The really important thing is to understand that we need to have two different datasets

- Training set with which the ML model learns
- Test set, on which we test whether the ML model correctly learned the correlations


---
##  3. Feature Scaling Temperature training and testing dataset  
---

[This article post](http://benalexkeen.com/feature-scaling-with-scikit-learn/  "Feature Scaling with scikit-learn") it's a great reference to explore the features scaling methods
on scikit learn

- `StandardScaler` assume that data is normally distributed at the level of each characteristic or variable. If the data is not normally distributed, it is not the best alternative to use for scaling.  

- `Min-Max Scaler` it is probably the most famous scaling algorithm and what it does is resize the range to leave it in a dimension of 0 to 1 or -1 and 1 (in case there are negative values in the original dataset of input data)
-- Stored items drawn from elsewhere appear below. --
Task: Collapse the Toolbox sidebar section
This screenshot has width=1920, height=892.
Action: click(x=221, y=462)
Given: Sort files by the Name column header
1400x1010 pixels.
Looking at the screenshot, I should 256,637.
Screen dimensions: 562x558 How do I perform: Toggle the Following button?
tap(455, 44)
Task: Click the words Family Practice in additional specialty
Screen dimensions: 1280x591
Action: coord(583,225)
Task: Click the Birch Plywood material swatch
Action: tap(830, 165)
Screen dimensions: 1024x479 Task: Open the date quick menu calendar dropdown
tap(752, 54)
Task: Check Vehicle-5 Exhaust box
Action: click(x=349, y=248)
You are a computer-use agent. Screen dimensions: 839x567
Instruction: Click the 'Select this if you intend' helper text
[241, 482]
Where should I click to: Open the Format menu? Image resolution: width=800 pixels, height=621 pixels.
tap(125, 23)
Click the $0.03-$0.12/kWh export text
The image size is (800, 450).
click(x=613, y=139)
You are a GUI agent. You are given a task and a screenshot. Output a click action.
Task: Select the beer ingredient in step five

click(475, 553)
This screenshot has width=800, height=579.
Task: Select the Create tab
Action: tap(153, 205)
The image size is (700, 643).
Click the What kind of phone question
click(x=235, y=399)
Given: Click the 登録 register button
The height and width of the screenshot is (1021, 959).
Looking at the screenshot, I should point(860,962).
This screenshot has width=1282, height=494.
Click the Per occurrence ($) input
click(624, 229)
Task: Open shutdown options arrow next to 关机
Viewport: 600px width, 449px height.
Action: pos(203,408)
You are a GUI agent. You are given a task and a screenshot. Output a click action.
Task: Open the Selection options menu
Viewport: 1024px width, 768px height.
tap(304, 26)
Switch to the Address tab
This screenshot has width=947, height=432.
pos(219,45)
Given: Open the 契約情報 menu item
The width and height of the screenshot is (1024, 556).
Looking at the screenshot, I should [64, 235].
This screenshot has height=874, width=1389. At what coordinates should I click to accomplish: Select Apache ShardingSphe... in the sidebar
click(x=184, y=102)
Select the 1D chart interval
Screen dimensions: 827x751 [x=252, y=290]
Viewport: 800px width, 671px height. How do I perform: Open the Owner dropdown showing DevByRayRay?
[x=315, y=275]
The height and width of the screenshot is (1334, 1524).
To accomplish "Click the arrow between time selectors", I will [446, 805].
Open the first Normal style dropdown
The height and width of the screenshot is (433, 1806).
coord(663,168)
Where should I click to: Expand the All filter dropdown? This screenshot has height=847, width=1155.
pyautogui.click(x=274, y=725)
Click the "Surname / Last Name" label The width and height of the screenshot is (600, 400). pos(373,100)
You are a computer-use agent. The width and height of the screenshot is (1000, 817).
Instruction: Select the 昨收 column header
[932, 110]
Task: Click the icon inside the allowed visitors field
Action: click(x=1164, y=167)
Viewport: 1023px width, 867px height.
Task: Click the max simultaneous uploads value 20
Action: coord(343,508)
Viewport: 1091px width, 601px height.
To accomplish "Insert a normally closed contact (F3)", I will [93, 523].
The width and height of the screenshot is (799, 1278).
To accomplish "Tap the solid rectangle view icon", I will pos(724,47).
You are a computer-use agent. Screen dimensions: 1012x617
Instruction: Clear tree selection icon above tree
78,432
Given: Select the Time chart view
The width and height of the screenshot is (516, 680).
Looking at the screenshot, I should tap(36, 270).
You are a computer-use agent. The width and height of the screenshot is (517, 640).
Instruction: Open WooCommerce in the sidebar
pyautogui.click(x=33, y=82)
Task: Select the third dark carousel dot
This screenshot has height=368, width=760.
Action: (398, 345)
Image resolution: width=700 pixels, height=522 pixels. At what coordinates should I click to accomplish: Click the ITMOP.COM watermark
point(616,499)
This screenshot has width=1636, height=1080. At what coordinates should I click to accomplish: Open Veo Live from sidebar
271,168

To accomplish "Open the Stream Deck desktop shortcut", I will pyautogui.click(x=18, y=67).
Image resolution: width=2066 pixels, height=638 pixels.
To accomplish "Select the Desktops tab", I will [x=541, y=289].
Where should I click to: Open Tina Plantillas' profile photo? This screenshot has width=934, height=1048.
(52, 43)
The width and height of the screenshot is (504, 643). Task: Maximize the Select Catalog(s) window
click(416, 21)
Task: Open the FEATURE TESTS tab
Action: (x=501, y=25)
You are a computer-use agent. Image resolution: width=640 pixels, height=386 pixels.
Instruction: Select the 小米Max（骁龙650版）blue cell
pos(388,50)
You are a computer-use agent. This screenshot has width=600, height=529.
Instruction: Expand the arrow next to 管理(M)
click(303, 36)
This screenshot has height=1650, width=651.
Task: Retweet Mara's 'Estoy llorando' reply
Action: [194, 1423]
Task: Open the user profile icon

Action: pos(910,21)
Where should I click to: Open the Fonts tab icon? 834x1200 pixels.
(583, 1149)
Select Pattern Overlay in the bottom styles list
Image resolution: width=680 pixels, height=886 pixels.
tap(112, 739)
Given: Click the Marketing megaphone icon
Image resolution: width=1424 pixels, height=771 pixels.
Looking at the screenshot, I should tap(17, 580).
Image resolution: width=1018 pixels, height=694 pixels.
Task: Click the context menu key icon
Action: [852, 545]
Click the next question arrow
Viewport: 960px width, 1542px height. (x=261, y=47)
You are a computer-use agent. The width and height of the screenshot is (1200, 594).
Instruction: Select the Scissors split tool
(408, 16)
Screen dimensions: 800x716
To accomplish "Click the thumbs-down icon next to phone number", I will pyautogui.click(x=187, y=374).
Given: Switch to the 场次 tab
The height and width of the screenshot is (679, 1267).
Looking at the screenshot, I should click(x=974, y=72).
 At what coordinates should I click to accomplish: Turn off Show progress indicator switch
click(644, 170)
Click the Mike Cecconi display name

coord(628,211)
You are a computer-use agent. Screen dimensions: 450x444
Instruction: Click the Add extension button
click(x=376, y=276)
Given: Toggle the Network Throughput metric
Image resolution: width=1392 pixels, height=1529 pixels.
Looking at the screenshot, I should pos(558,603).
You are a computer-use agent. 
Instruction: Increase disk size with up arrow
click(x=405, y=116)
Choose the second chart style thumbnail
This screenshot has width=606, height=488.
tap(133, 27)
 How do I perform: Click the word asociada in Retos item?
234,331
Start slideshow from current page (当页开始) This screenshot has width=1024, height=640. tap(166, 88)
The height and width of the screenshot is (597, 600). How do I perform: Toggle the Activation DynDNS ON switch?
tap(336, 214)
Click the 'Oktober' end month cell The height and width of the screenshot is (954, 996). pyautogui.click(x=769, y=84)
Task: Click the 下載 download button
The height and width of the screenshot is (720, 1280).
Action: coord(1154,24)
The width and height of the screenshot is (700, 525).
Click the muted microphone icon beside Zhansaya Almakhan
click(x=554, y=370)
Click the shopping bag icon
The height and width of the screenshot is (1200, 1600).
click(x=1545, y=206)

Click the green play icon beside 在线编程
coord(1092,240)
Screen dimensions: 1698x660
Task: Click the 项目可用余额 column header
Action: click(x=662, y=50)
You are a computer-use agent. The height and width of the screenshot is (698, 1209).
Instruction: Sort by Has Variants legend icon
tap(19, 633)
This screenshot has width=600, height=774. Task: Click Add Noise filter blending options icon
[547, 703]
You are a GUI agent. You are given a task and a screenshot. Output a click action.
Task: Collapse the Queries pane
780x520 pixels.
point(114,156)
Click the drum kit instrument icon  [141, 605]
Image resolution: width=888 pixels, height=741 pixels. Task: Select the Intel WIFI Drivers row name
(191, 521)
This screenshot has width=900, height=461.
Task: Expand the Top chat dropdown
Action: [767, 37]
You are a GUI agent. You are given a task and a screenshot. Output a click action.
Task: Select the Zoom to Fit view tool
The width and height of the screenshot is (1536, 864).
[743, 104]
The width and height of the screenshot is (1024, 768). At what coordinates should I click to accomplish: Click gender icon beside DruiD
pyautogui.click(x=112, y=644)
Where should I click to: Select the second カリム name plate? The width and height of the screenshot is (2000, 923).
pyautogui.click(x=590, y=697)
This scale of maximums and minimums works best for cases where standard scaling may not work properly. If the distribution is not Gaussian or the standard deviation is very small the escalation of maximums and minimums is the best idea.
However, it is sensitive to outliers or outliers, so if there are outliers in the data it is better to consider robust scaling.

- `Robust Scaler` it is similar to the previous one of maximums and minimums, only that it uses interquartile ranges instead of maximums and minimums, which makes it robust for the outliers

- `Normalizer` which scales each value, dividing each value by its magnitude in n dimensional spaces for n number of characteristics.


---

We will use the scaling of maximums and minimums to scale the wind speed data, because the standard deviation is very small, 

it does not have atypical values and it does not follow a normal distribution (you have to check this)

We apply the maximum and minimum scaling. We provide a rank or base scale that **will be between 0 and 1** using an object,

[MinMaxScaler](http://scikit-learn.org/stable/modules/generated/sklearn.preprocessing.MinMaxScaler.html "sklearn.preprocessing.MinMaxScaler") which transforms each characteristic, (in this 

case it will be the columns feature of `Temperature (C)`) individually according to a given range.

Product of its applicability, generates these attributes in the dataset, already transformed: 

![alt text](https://cldup.com/lTIv4HXgTk-3000x3000.png "sklearn.preprocessing.MinMaxScaler")

### 3.1 We apply maximium and minimum feature scaling to Temperature training dataset

In [49]:
# We provide a base scale range
scaler = MinMaxScaler(feature_range=(0, 1))

print("Remember our temperature training data " + '\n', wind_speed_values_train)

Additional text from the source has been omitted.